Collected data:
* * * * * * * * *

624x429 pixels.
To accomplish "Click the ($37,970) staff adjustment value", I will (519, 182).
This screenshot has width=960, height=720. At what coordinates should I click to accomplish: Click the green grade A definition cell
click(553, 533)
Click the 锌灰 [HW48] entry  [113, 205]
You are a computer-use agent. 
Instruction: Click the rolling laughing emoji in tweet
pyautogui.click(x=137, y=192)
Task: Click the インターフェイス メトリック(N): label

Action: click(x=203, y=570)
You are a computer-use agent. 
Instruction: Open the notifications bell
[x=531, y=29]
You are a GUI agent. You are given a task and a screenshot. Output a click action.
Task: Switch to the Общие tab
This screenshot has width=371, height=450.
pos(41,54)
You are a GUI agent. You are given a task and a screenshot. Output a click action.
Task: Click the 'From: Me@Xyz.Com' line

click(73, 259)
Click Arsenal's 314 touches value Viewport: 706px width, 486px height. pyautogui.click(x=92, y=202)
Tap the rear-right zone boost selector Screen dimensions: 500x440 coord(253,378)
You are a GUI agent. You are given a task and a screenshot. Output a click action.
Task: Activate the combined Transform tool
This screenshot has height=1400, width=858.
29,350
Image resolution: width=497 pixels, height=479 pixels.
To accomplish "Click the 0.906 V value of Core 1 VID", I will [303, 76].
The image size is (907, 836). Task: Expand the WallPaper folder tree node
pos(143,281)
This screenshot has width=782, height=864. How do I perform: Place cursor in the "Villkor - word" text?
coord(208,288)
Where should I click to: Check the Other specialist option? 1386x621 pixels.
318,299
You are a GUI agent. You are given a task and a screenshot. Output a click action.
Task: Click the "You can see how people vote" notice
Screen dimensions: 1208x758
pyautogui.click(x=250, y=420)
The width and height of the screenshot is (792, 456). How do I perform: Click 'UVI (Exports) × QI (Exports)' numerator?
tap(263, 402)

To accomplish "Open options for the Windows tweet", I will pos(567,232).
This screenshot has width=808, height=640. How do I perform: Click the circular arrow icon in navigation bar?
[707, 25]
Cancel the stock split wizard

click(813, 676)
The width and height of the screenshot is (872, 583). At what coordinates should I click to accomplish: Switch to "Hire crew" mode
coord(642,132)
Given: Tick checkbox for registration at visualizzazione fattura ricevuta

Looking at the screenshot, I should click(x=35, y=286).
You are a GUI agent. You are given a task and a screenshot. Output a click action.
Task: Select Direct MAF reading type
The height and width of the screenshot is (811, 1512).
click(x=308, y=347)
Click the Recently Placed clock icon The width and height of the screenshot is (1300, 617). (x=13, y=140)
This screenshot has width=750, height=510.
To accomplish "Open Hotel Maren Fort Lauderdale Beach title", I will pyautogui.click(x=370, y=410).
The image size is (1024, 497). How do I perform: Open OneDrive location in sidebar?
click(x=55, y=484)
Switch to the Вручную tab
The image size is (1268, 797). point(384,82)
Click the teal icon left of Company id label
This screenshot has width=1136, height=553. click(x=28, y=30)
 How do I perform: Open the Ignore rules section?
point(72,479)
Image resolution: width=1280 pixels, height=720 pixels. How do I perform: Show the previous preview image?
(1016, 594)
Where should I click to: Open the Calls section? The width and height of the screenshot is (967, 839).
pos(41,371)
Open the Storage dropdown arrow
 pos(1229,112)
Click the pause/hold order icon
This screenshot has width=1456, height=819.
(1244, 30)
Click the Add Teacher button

* * * * * * * * *

*Exercise:* Every entry must appear in the answer, reproduced exactly.

*Exercise solution:*
624x429 pixels.
To accomplish "Click the ($37,970) staff adjustment value", I will (519, 182).
This screenshot has width=960, height=720. At what coordinates should I click to accomplish: Click the green grade A definition cell
click(553, 533)
Click the 锌灰 [HW48] entry  [113, 205]
You are a computer-use agent. 
Instruction: Click the rolling laughing emoji in tweet
pyautogui.click(x=137, y=192)
Task: Click the インターフェイス メトリック(N): label

Action: click(x=203, y=570)
You are a computer-use agent. 
Instruction: Open the notifications bell
[x=531, y=29]
You are a GUI agent. You are given a task and a screenshot. Output a click action.
Task: Switch to the Общие tab
This screenshot has width=371, height=450.
pos(41,54)
You are a GUI agent. You are given a task and a screenshot. Output a click action.
Task: Click the 'From: Me@Xyz.Com' line

click(73, 259)
Click Arsenal's 314 touches value Viewport: 706px width, 486px height. pyautogui.click(x=92, y=202)
Tap the rear-right zone boost selector Screen dimensions: 500x440 coord(253,378)
You are a GUI agent. You are given a task and a screenshot. Output a click action.
Task: Activate the combined Transform tool
This screenshot has height=1400, width=858.
29,350
Image resolution: width=497 pixels, height=479 pixels.
To accomplish "Click the 0.906 V value of Core 1 VID", I will [303, 76].
The image size is (907, 836). Task: Expand the WallPaper folder tree node
pos(143,281)
This screenshot has width=782, height=864. How do I perform: Place cursor in the "Villkor - word" text?
coord(208,288)
Where should I click to: Check the Other specialist option? 1386x621 pixels.
318,299
You are a GUI agent. You are given a task and a screenshot. Output a click action.
Task: Click the "You can see how people vote" notice
Screen dimensions: 1208x758
pyautogui.click(x=250, y=420)
The width and height of the screenshot is (792, 456). How do I perform: Click 'UVI (Exports) × QI (Exports)' numerator?
tap(263, 402)

To accomplish "Open options for the Windows tweet", I will pos(567,232).
This screenshot has width=808, height=640. How do I perform: Click the circular arrow icon in navigation bar?
[707, 25]
Cancel the stock split wizard

click(813, 676)
The width and height of the screenshot is (872, 583). At what coordinates should I click to accomplish: Switch to "Hire crew" mode
coord(642,132)
Given: Tick checkbox for registration at visualizzazione fattura ricevuta

Looking at the screenshot, I should click(x=35, y=286).
You are a GUI agent. You are given a task and a screenshot. Output a click action.
Task: Select Direct MAF reading type
The height and width of the screenshot is (811, 1512).
click(x=308, y=347)
Click the Recently Placed clock icon The width and height of the screenshot is (1300, 617). (x=13, y=140)
This screenshot has width=750, height=510.
To accomplish "Open Hotel Maren Fort Lauderdale Beach title", I will pyautogui.click(x=370, y=410).
The image size is (1024, 497). How do I perform: Open OneDrive location in sidebar?
click(x=55, y=484)
Switch to the Вручную tab
The image size is (1268, 797). point(384,82)
Click the teal icon left of Company id label
This screenshot has width=1136, height=553. click(x=28, y=30)
 How do I perform: Open the Ignore rules section?
point(72,479)
Image resolution: width=1280 pixels, height=720 pixels. How do I perform: Show the previous preview image?
(1016, 594)
Where should I click to: Open the Calls section? The width and height of the screenshot is (967, 839).
pos(41,371)
Open the Storage dropdown arrow
 pos(1229,112)
Click the pause/hold order icon
This screenshot has width=1456, height=819.
(1244, 30)
Click the Add Teacher button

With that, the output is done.